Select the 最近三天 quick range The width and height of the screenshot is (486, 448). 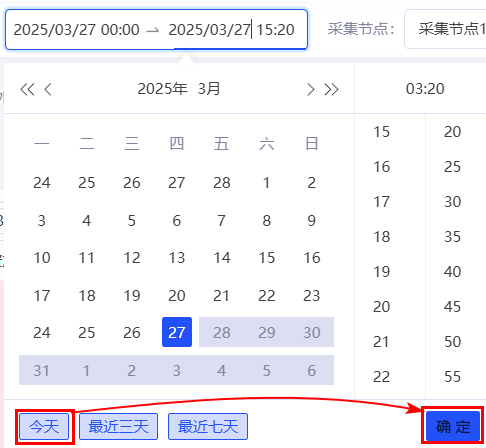tap(118, 426)
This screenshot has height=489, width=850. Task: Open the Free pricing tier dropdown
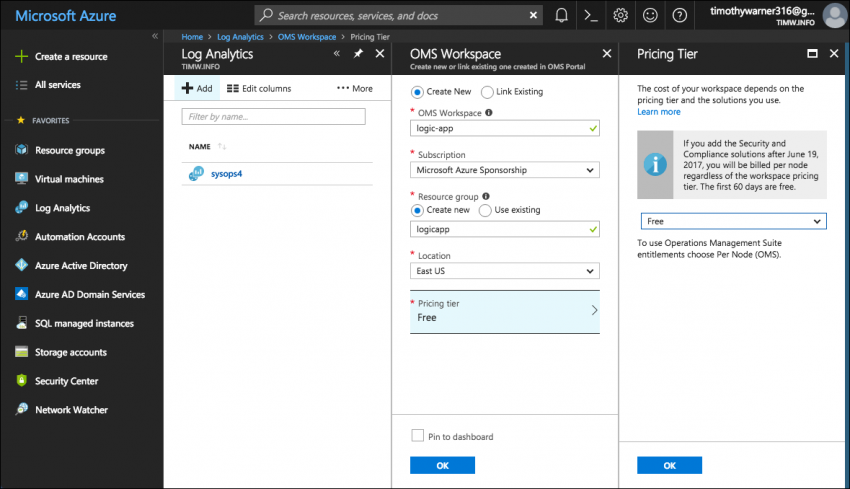(x=733, y=221)
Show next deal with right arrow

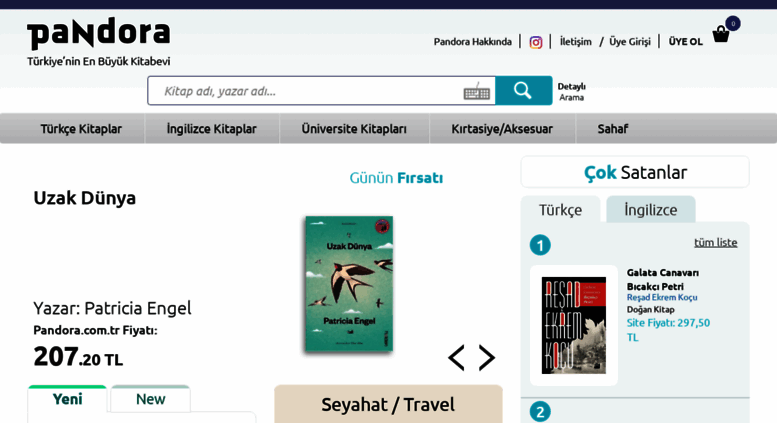tap(487, 358)
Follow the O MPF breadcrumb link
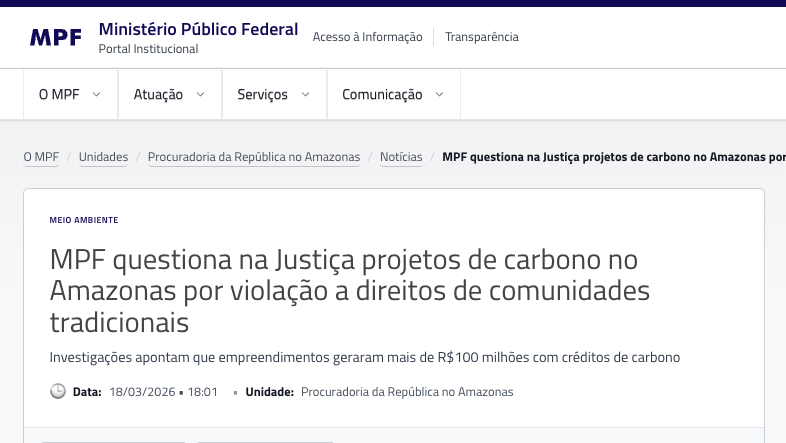This screenshot has width=786, height=443. pos(41,157)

- [Task goal]: Only the lines from the one containing "Show next deal with right arrow" through the end of the data above are to be output, exactly and without pictures.

- [Answer for this exercise]:
Show next deal with right arrow

tap(487, 358)
Follow the O MPF breadcrumb link
This screenshot has width=786, height=443. pos(41,157)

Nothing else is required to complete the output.